GPU: Asus Strix R9-Fury (16.7.3 Driver, not installed Beta driver yet)

Corsair H100i GTX Cooler

PSU: EVGA 1000P2

Storage: Samsung 850 Pro 500GB

2x Seagate Barracuda 2TB 7200 RPM

Asus PB287Q via DP Cable

Win10

 

 

The original rig was bought about a year ago, mid-September. The storage, cooler, GPU, and PSU are still original from that build. I have the original parts lying around still, from various swaps I've tried. I had 0 issues with system stability until around February 2016. 4K Gaming, while having some FPS issues in certain games, was flawless. Streaming, encoding, whatever I wanted to do, my rig was stable.

 

I believe it was around the 16.3.1 Driver release that my rig started becoming frequently unstable. Random rebooting, display cutting out, 'snow' on screen when in 4K (this slowly migrated over to 1080P as well). The odd part about the 'snow' was it was only visible locally. If I used TeamViewer to remote in, the snow wasn't visible. I fought this for a few months, replacing random items I felt may have been the culprit. DP Cable, RAM, CPU, and finally the Motherboard; all to no avail.

 

Performed a fresh reinstall of Win10, and I was good for about a week until these blips started cropping up again. Luckily I've not had the random reboot lately, but now I do get full-blown GPU Driver crashing (and recovering). The game that usually triggers this is Witcher 3, though I do get it when just browsing the web doing basically nothing; though it's not nearly as frequent as W3 triggering. And here is the really odd part. I can play W3 for 8+ hours perfectly fine some days, and crash after 20min another. Load it up again, 4-5 hours stable. It doesn't make any sense.

 

 

As of this morning, I've received 3 BSOD, IRQL LESS THAN OR NOT EQUAL TO codes. Once triggered by Magic Duels, twice triggered by Witcher 3. I've used BSV and VS2015 Debugging, but nothing has proved too fruitful in providing results. The best I've gotten so far is that something is freaking out ntoskrnl.sys, but I can't seem to locate what. I'm presuming it's still the AMD Driver, but I've not seen solid proof of it yet. I know the screen flickers, and I get the typical 'sound' my OS makes when the driver crashes and recovers, but now they are BSOD's instead of just dropping back to desktop.

 

I'm honestly suspecting there is something wrong with the GPU at this point, I just don't quite have another 500$+ to replace it yet (short of throwing it in someone else's rig at this point, and see if the behavior follows).

 

Here is a DropBox link to all 3 dmp files. Any help would be greatly appreciated. If there is any other info needed, let me know.

 

 

Edit: I forgot to add, I'm not doing any overclocking. I've got MSI Afterburner running for custom fan control profiles, and my BIOS should be set to 'normal', not performance.

 

 

Update2: Here is the bugcheck analysis:

 

*******************************************************************************

 

Bugcheck Analysis

 

*******************************************************************************

 

IRQL_NOT_LESS_OR_EQUAL (a)

An attempt was made to access a pageable (or completely invalid) address at an

interrupt request level (IRQL) that is too high. This is usually

caused by drivers using improper addresses.

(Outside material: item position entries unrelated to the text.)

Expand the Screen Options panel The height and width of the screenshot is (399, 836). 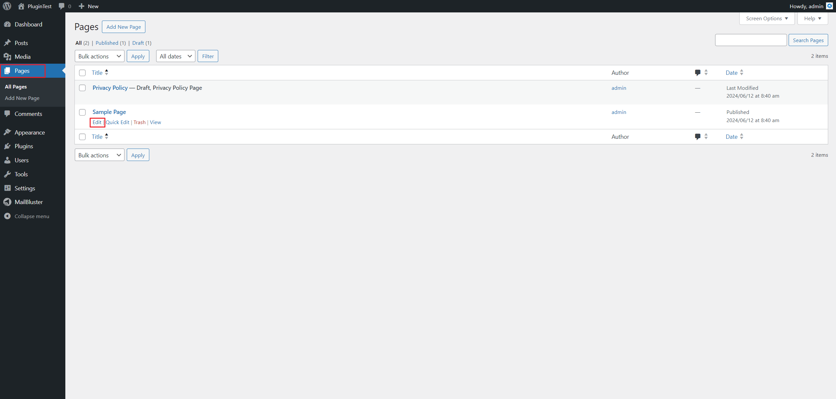[x=767, y=19]
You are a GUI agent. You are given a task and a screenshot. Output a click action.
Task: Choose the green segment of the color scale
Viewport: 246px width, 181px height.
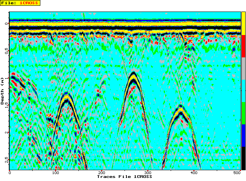pyautogui.click(x=243, y=114)
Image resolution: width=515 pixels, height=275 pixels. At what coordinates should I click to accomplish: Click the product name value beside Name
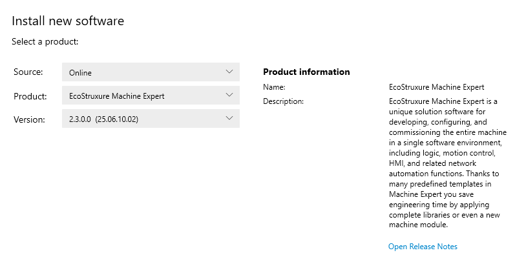(x=436, y=87)

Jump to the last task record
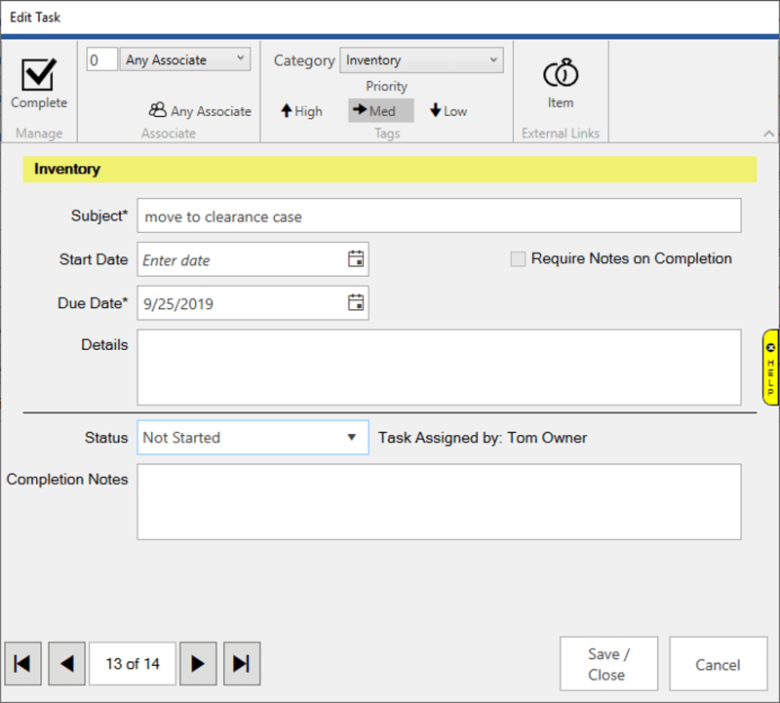pyautogui.click(x=242, y=663)
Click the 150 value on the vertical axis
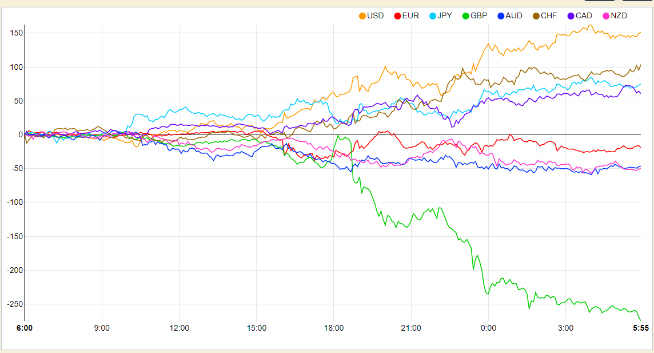Image resolution: width=654 pixels, height=353 pixels. point(17,33)
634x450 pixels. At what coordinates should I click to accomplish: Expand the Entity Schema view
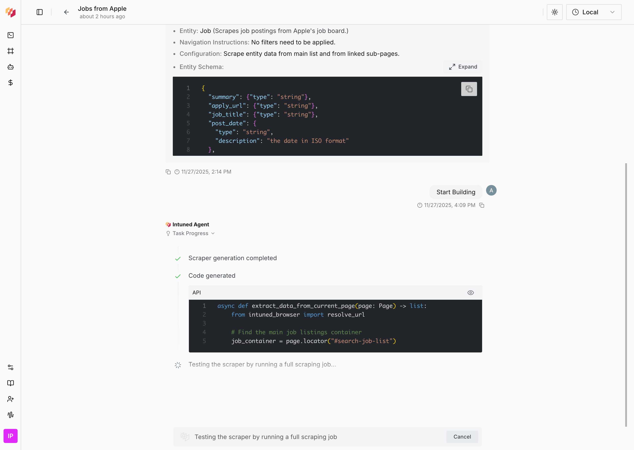(462, 67)

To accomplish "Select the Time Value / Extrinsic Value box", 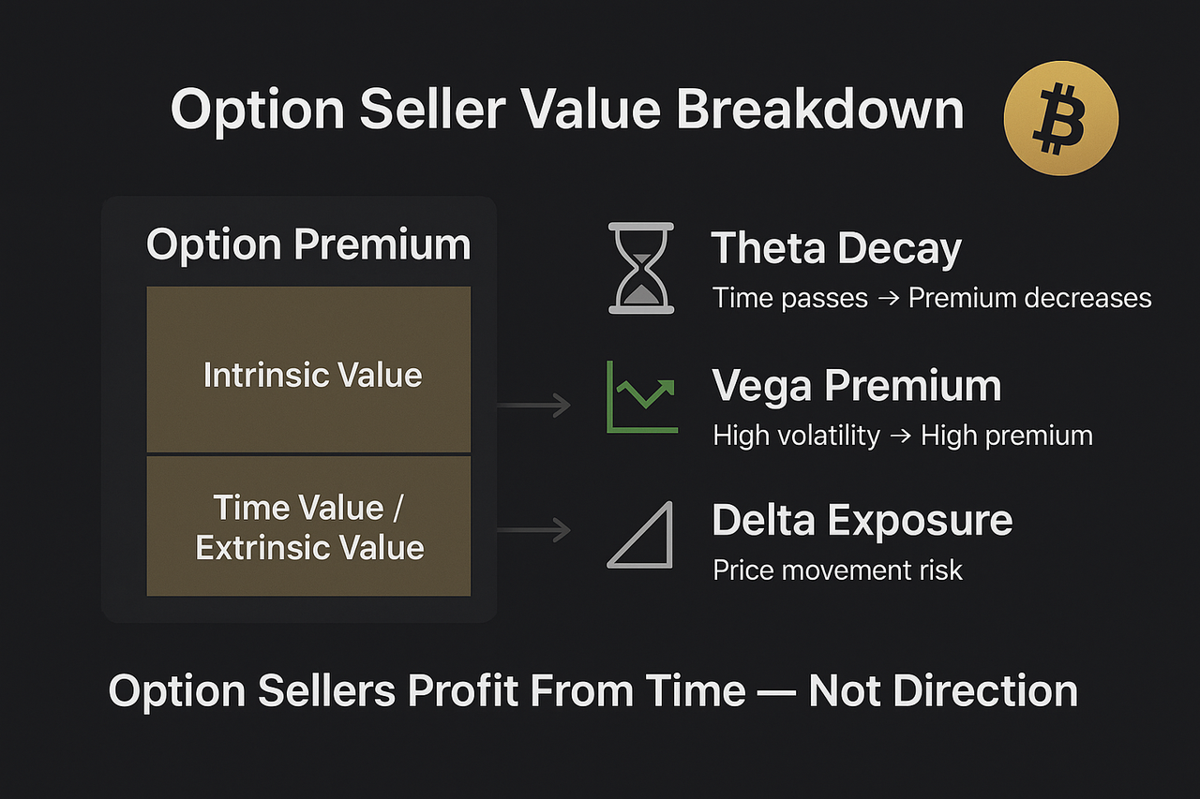I will pyautogui.click(x=308, y=526).
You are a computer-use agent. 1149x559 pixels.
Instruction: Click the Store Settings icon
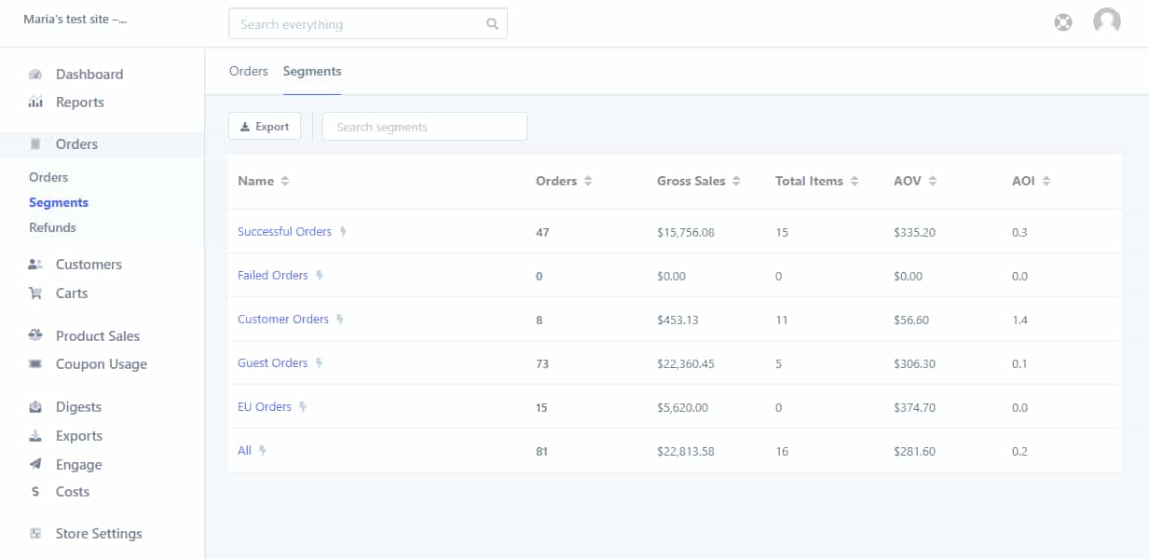click(x=35, y=534)
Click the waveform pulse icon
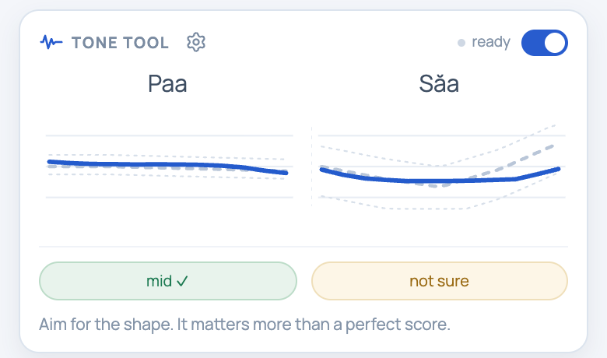Viewport: 607px width, 358px height. pos(51,42)
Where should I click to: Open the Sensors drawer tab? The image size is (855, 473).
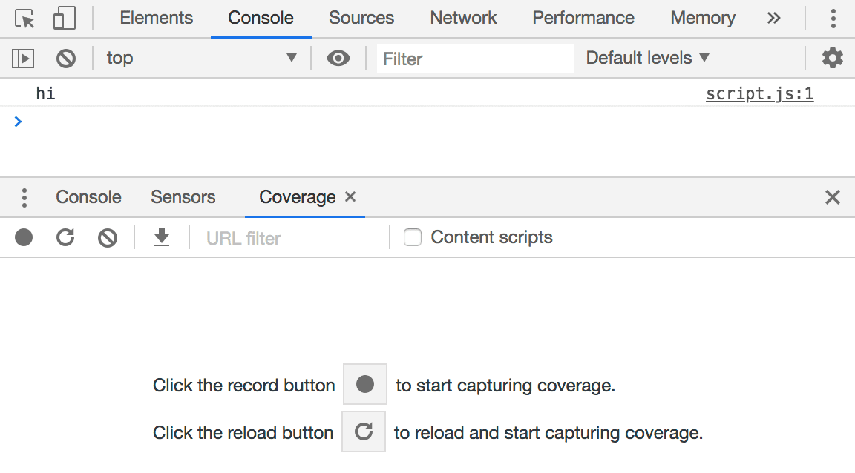coord(183,197)
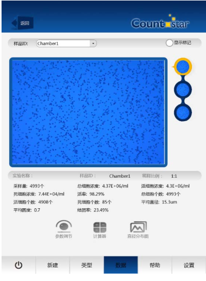Screen dimensions: 206x281
Task: Click the 稀释比例 1:1 dilution value
Action: (x=174, y=176)
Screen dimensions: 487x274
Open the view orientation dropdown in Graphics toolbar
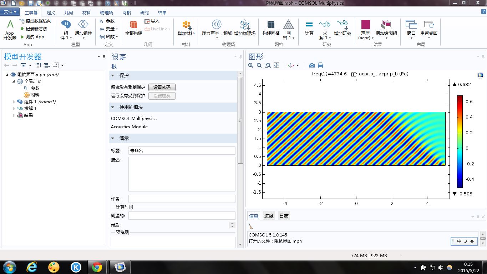click(x=298, y=65)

If a kernel debugger is available get the stack backtrace.

Arguments:

Arg1: 0000000000000040, memory referenced

Arg2: 0000000000000002, IRQL

Arg3: 0000000000000000, bitfield :

bit 0 : value 0 = read operation, 1 = write operation

bit 3 : value 0 = not an execute operation, 1 = execute operation (only on chips which support this level of status)

Arg4: fffff80334cf8503, address which referenced memory

 

Debugging Details:

------------------

 

 

READ_ADDRESS: unable to get nt!MmSpecialPoolStart

unable to get nt!MmSpecialPoolEnd

unable to get nt!MmPagedPoolEnd

unable to get nt!MmNonPagedPoolStart

unable to get nt!MmSizeOfNonPagedPoolInBytes

0000000000000040

 

CURRENT_IRQL: 2

 

FAULTING_IP:

nt!PoFxActivateComponent+3f

fffff803`34cf8503 488b14c2 mov rdx,qword ptr [rdx+rax*8]

 

CUSTOMER_CRASH_COUNT: 1

 

DEFAULT_BUCKET_ID: WIN8_DRIVER_FAULT

 

BUGCHECK_STR: AV

 

PROCESS_NAME: System

 

ANALYSIS_VERSION: 6.3.9600.17336 (debuggers(dbg).150226-1500) amd64fre

 

TRAP_FRAME: ffffd000dac9c780 -- (.trap 0xffffd000dac9c780)

NOTE: The trap frame does not contain all registers.

Some register values may be zeroed or incorrect.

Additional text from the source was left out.